June tiene el ardiente cabello rojo de su juventud y la piel lisa de alguien con la mitad de su edad. En una ocasión le pregunté acerca del secreto de su belleza (no es la marihuana), y ella me dijo que desde los dieciocho años solía lavarse cara y cuello con agua y jabón, y que luego frotaba muy suavemente su piel con una piedra pómez húmeda. Después la aclaraba y aplicaba una delgada capa de aceite vegetal Crisco. ¡Nada de cremas faciales caras!
Greenwich Village está lleno de mujeres como June, que llegaron a la ciudad para trabajar como artistas, tuvieron cierto éxito y lograron ganarse la vida. Ahora, ya jubiladas, habitan apartamentos de renta fija y tienen pocos gastos, y buscan algo interesante para pasar el tiempo. A June le encanta trabajar con las manos y tiene muy buen gusto, así que la abuela la convenció para que viniera a trabajar al taller. Mi abuelo formó a June hace quince años y desde entonces se ha convertido en una excelente cortadora de patrones.
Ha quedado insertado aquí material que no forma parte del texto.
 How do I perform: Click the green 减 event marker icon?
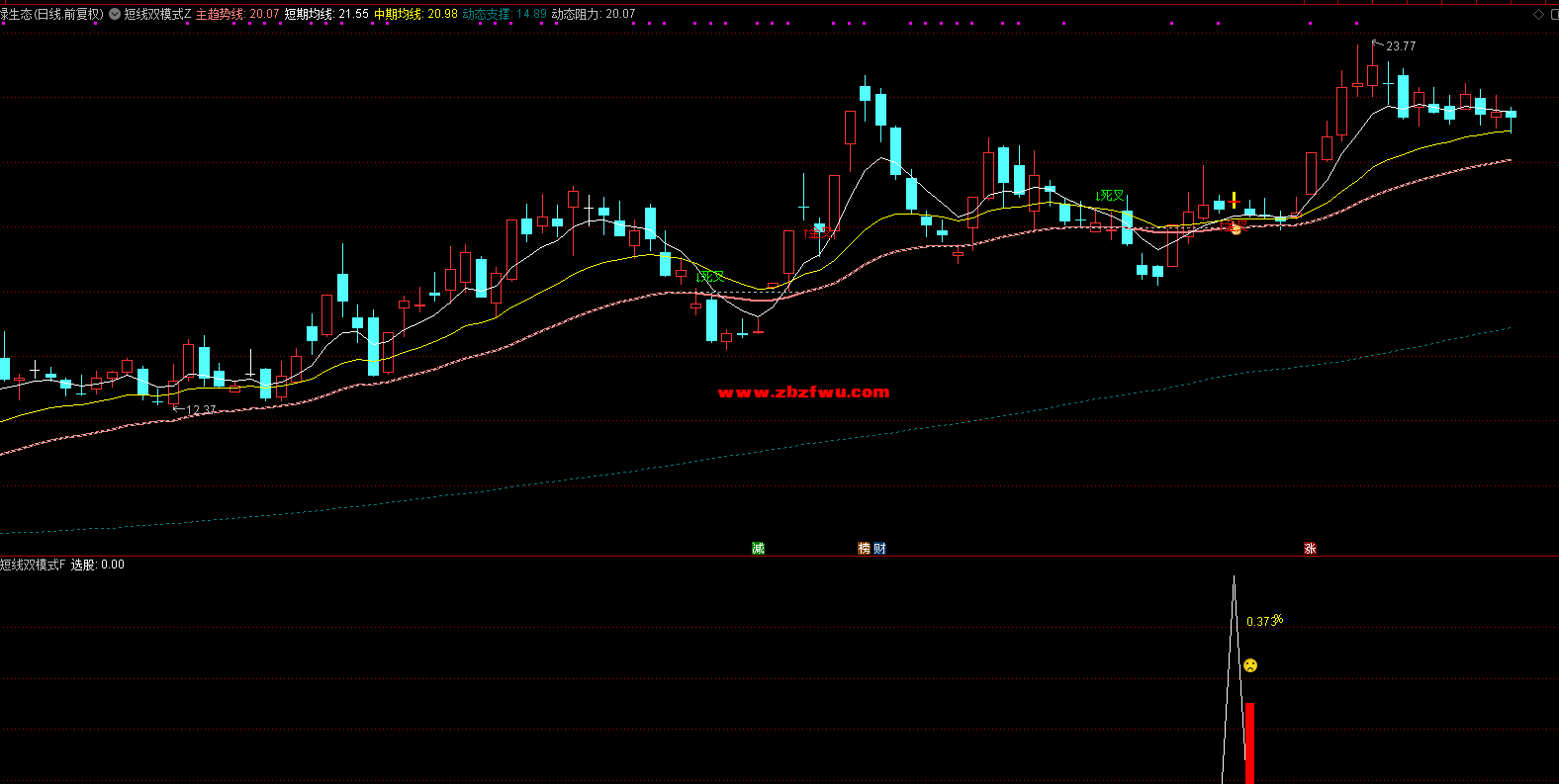(759, 549)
—¿Dónde está Teodora? —pregunta June.
—Todavía no se ha levantado —le digo.
—Mmmm —murmura June, mientras abre un armario, saca un guardapolvo rojo de pana y se lo pone—, ¿crees que se encuentra bien?
—Sí, por supuesto. —Miro a June—. ¿Por qué lo preguntas?
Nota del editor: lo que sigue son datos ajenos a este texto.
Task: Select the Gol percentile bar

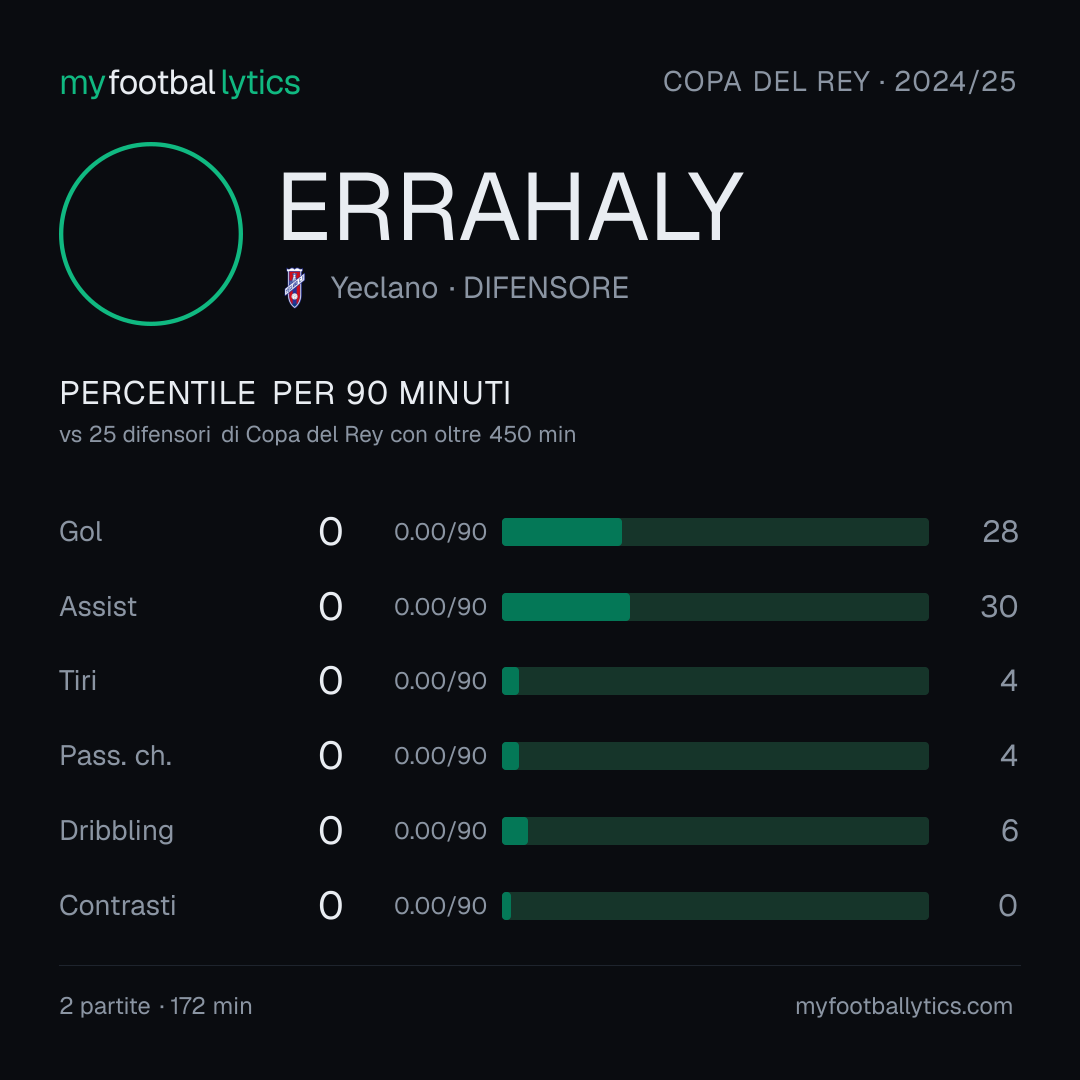Action: point(715,532)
—No sé, últimamente parece un poco fatigada.
—Nos hemos quedado hasta tarde viendo películas en
DVD
de Clark Gable.
—Debe de ser por eso.
—Anoche vimos
La llamada de la selva
.
June silba ligeramente y dice:
—En esa Gable está muy sexy.
—Loretta Young también está genial.
—Oh, ella es una auténtica belleza y todo lo tenía real, eran sus labios y sus huesos. Se enamoró de Gable cuando hacían esa película, ya lo sabes. Se quedó embarazada, lo mantuvo en secreto, tuvo al bebé y lo dio en adopción. Adivina qué hizo entonces: adoptó a su bebé, la llamó Judy y fingió durante años que esa niña no era su hija biológica.